National indicators that I’m reading today (and a brief market update)

Consumer confidence hits a near 2-year low
Another dismal month for consumer confidence (subscription after today)
The Conference Board Consumer Confidence Index Declines Again
Home Prices Post Biggest Drop in 16 Years
Existing Home Sales 5.5 Million
Continuation of Negative Annual Returns in Housing

I’m looking for some good news, but unfortunately haven’t found it yet. Just looking at the numbers of sold homes in Charlottesville/Albemarle year-over-year these are the volumes of homes sold:

January – -23.53%
February – -36.89%
March – 1.75%
April – -5.23%
May – -6.67%
June – -44.77%
July – -40.61%
August – -41.67%

I promise that one day I’ll figure out how to export the data in a way that I can manipulate it into a pretty graph, but I think that the numbers speak for themselves.

Taking condos out of the data, though:

January – -65.22%
February – -58.75%
March – 0%
April – 7.19%
May – 0%
June – -14.57%
July – -8.72%
August – -16.36%
The numbers aren’t quite as discomforting.

Technorati Tags: , , , , ,

(Visited 26 times, 1 visits today)

3 Comments

  1. Jeff Royce September 25, 2007 at 12:53

    Jim,

    These numbers stink for us Realtors, but I don’t know that they make much of a difference for either home owners or buyers. The value of homes didn’t go down by these amounts only the number of sales. The actual price of the home is much more significant than the number of sales to our customers.

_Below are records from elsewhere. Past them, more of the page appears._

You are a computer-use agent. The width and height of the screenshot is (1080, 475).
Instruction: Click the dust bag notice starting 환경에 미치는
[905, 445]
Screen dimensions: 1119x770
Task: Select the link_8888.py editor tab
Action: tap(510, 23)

    Of course the number of sales affects the value of homes, but the value changes are much milder than the sales differences you cite. This might lead a consumer to think they could lose that kind of money going forward, which is not even close to true.

    Now as for Realtors, we feel this directly. Those percentage changes are very similar to the amount total Realtor salaries went down compared to the year before. That will quickly week our business of non-professional agents, but is indeed discomforting.

  2. Anonymous Coward September 25, 2007 at 14:01

    Ok, guys, time to face some facts.

    First, removing condos from the comparative home sales data doesn’t tell us anything, b/c the sample size isn’t big enough to give us a statistically significant result. We can’t tell if the numbers are better or worse ex-condos — only that the overall trend is a decline in sales.

    Second — and this relates to Jim’s comment above — these numbers make a *huge* difference for both buyers and sellers. These numbers show that the sharp continuing drop in home sales is beginning to show up in lower pricing as well. Home prices are of course sticky, as sellers tend to be irrational (irrationally optimistic, that is) about the value of their house in a declining market. But sooner or later even the most stubborn seller will get the message. And in a highly transient community like C’ville, where a significant percentage of transactions come from people who *have* to move, the price adjustments are, if anything, likely to come *faster* than they will nationwide.

    So if C’ville is special, it’s not a good kind of special for housing prices.

    AC

  3. Chris LaBarbera October 3, 2007 at 22:57

    The home price is also down in Jacksonville Florida. We are being hit very hard by the credit crunch. In theory, it should be a perfect buyers market with the lowering of the interest rates and with the decreased home prices…..but still no buyers.